◆ 実施タスク:
**a)** 引用テキストの句評によると、阿部静雄さんが亡くなったのはいつですか。
**b)** 引用テキストの句評で、阿部静雄さんの訃報を知るのが数か月後になった事情を、本文に書かれた理由に基づいて説明してください。
**c)** 引用テキストの俳句評を、最後の文の後から書き継いでください。

半年も経ての訃報や九月尽 土屋 尚
個別に名前を出して恐縮だが、天為の古い同人で、角川俳句賞受賞作家の阿部静雄さんが今年の春先、亡くなった。知ったのは数か月後のことだった。東京を引き払い、天為も俳人協会も退会し、故郷に戻られた後の音信が絶えて久しいので、致し方ないのかも知れないが、一抹の寂しさは拭えない。(法弘)
コロナ禍を理由に昨今の葬送は親族のみで修する。心残りで納骨後のお墓にお別れをいいました(勢津子)
旭
この町を思ひ出すとき萩の花 てつお
転勤族として、いろんな町に暮らし、そして次に移る。町を去った後、懐かしく思い出すことがあろうが、今去ろうとしているこの町は、咲き誇っている萩の花の記憶として思い出すだろうという句。これが男女間ならこうだ。「海市あり別れて匂ふ男あり (秦夕美)」 (法弘)

◆ 提供データ:
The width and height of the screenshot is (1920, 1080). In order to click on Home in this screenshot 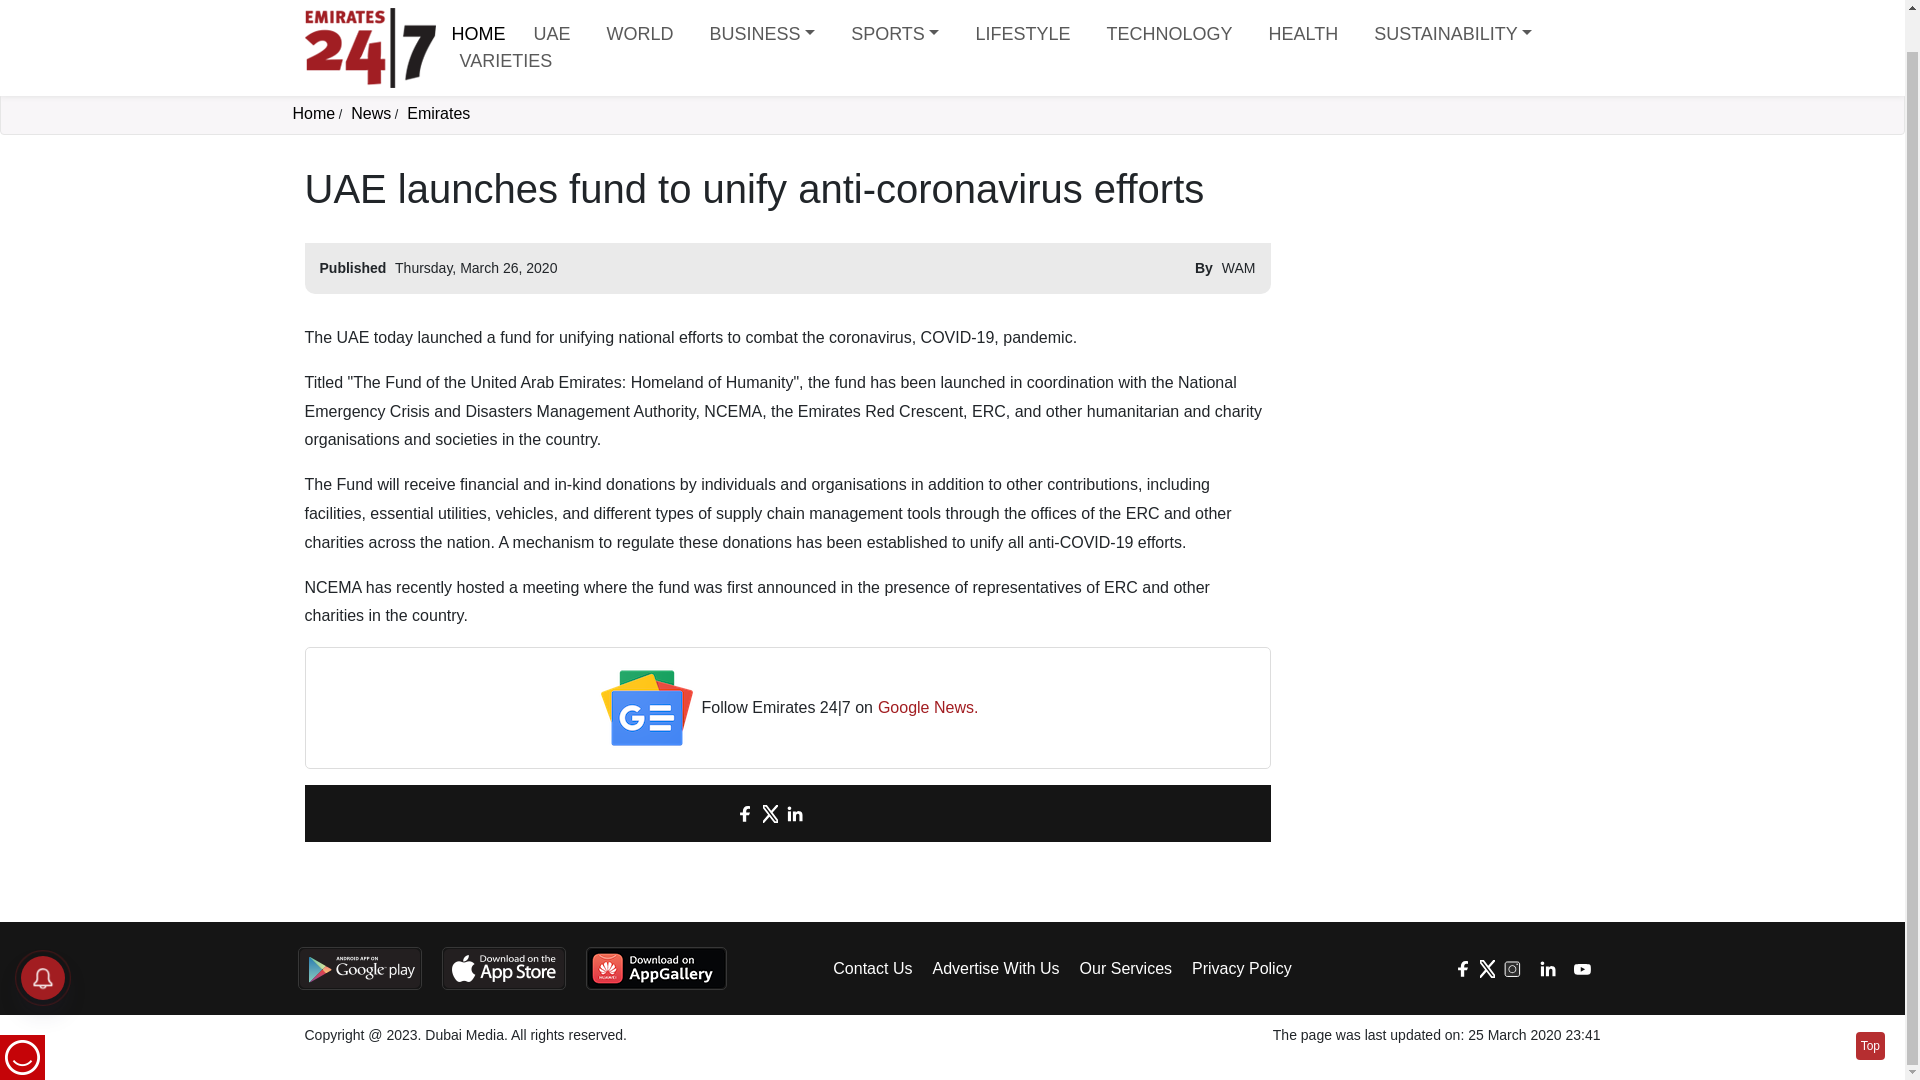, I will do `click(478, 30)`.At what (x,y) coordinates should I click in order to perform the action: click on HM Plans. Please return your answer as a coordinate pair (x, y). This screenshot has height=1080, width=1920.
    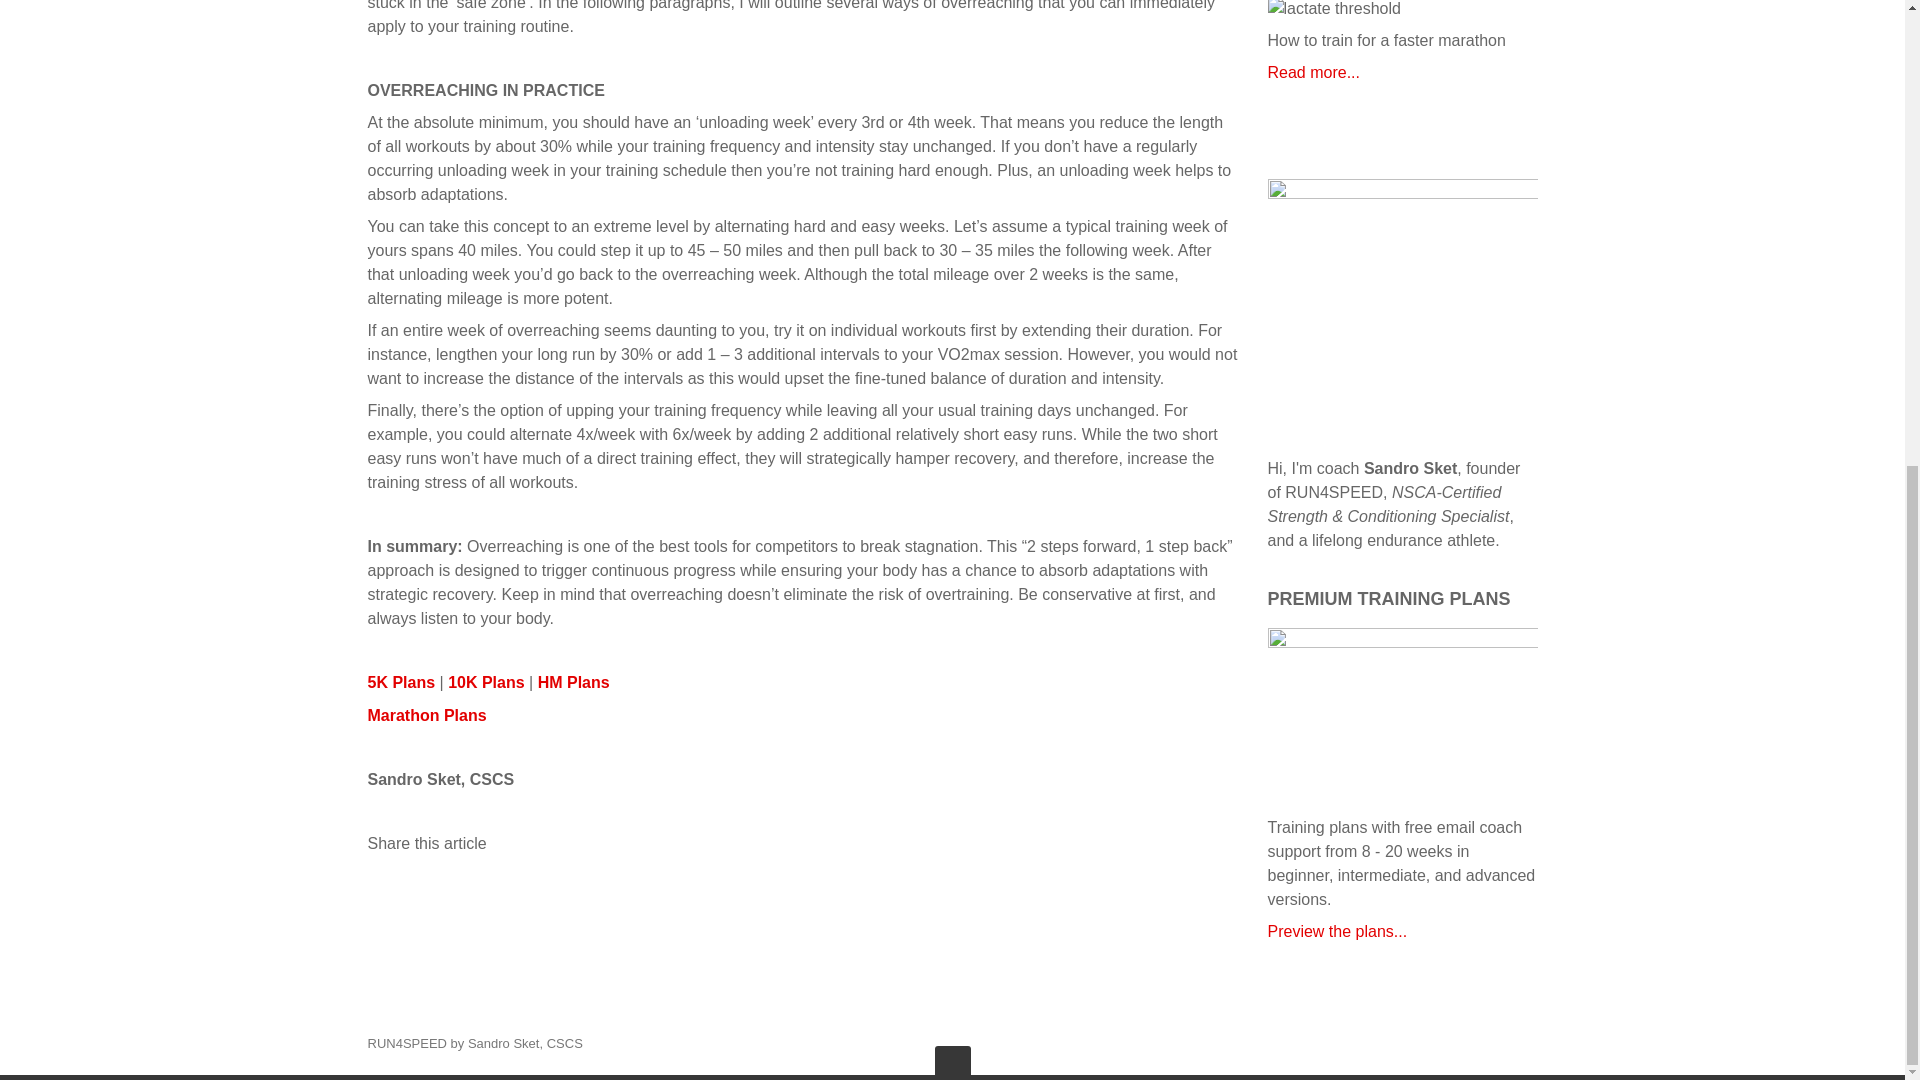
    Looking at the image, I should click on (574, 682).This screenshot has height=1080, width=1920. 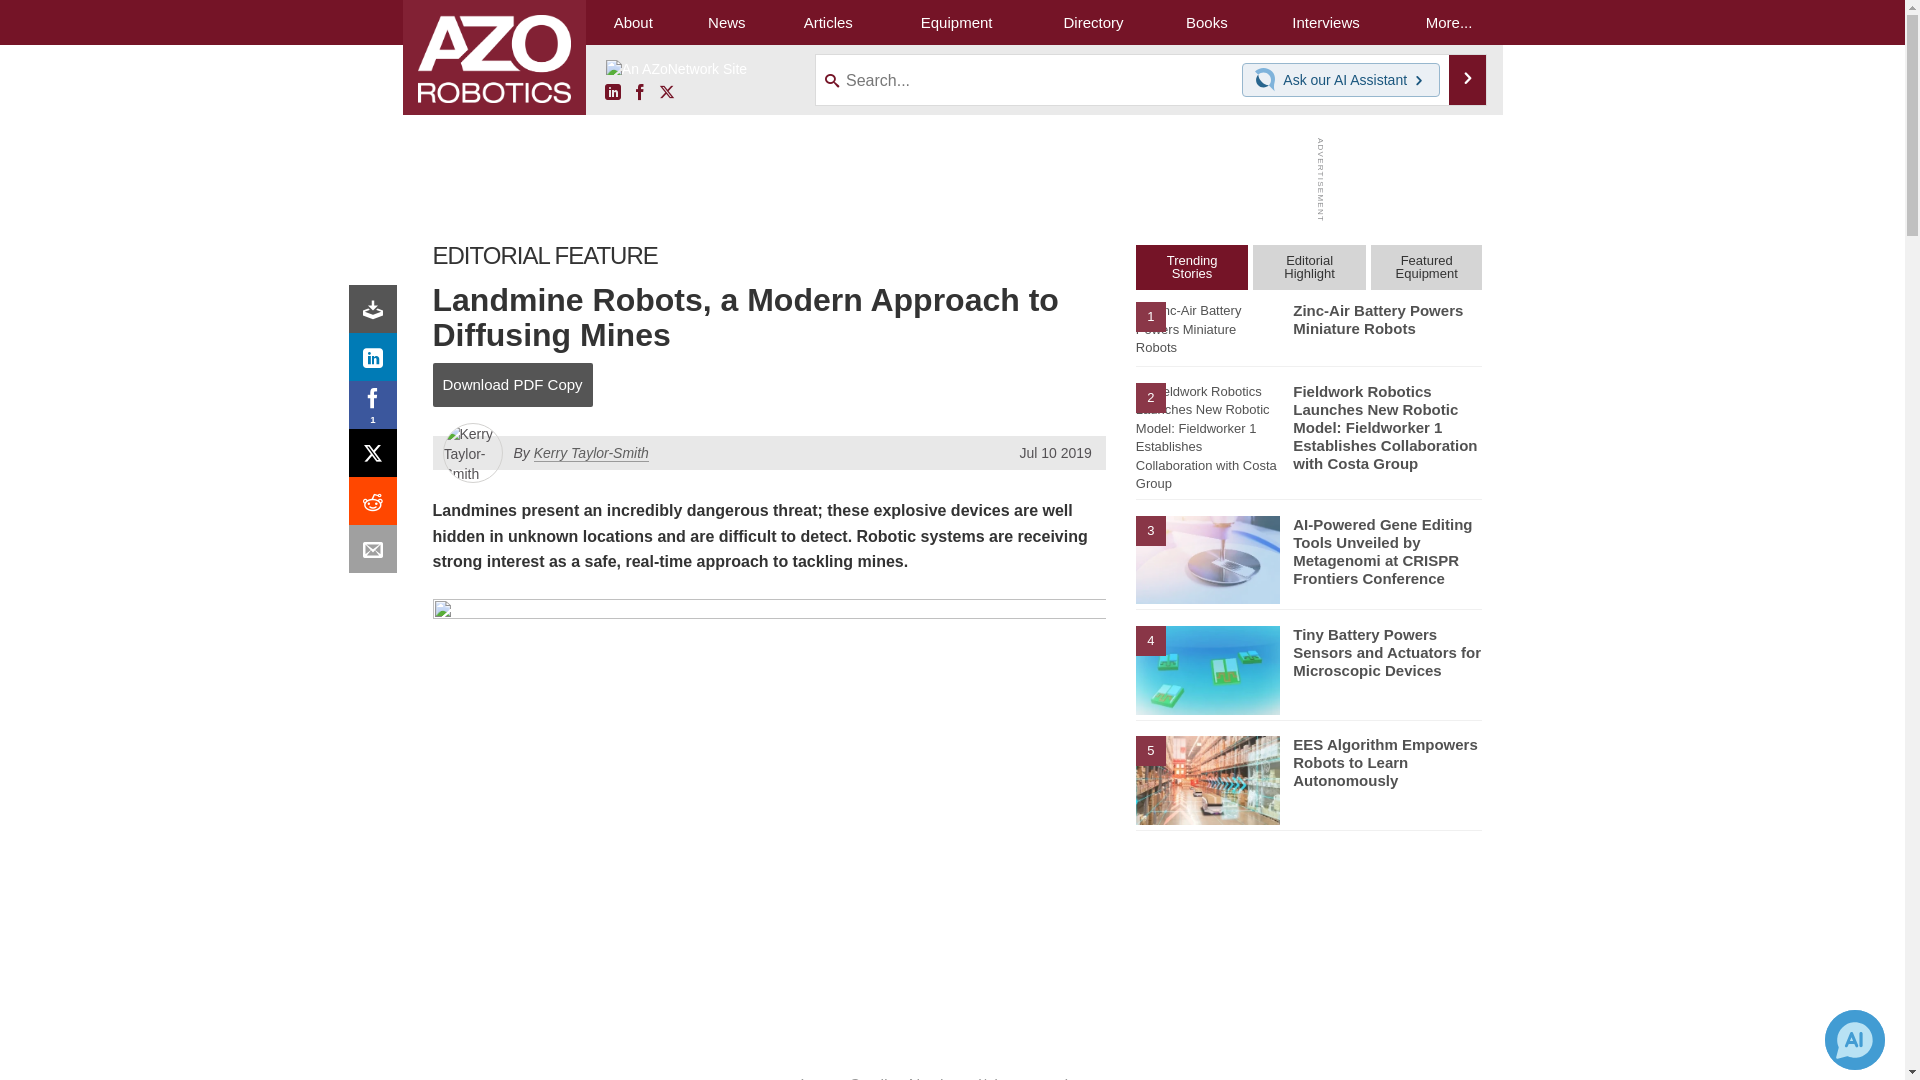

◆ タスク結果:
**a)** 今年の春先です。

**b)** 阿部さんは東京を引き払い、天為も俳人協会も退会して故郷に戻っていました。その後の音信が長く絶えていたため、訃報を知ったのは亡くなってから数か月後でした。

**c)**
恭子
大空に大きな余白鷹渡る 金子正治
大空だけでも十分に広さを感じる語なのに、それを更に大きな余白と畳みかけたところが素晴らしい着眼点。その余白に、鷹がこれから思う存分の飛跡を描くのだ。(法弘)
大空に大きな余白と言う表現がうまい(眞五)
私は伊良湖で鷹柱を見たことがありますが、大空に鷹が渡って行く様子が浮かんできます、(貞郎)
鷹に目を止めて、初めて空の大きさに打たれる作者。(典子)
紀美子
かりがねや碑文に駅の終焉記 三好万記子
国鉄民営化以後、地方ローカル線は次々廃止になり、それにともなって、廃駅、捨て駅舎が続出し、地方の衰退は目を覆うばかりだ。かつてこの町が鉄道とともにいかにして繁栄し、賑わったかを、せめて碑文に残す。(法弘)
廃線の駅と、かりがねの句材の取り合わせが豊富(豊)
去りしものへの哀愁が伝わってくる(光男)
由緒ある駅だったのでしょう。季語が効いていると思いました。(泰山木)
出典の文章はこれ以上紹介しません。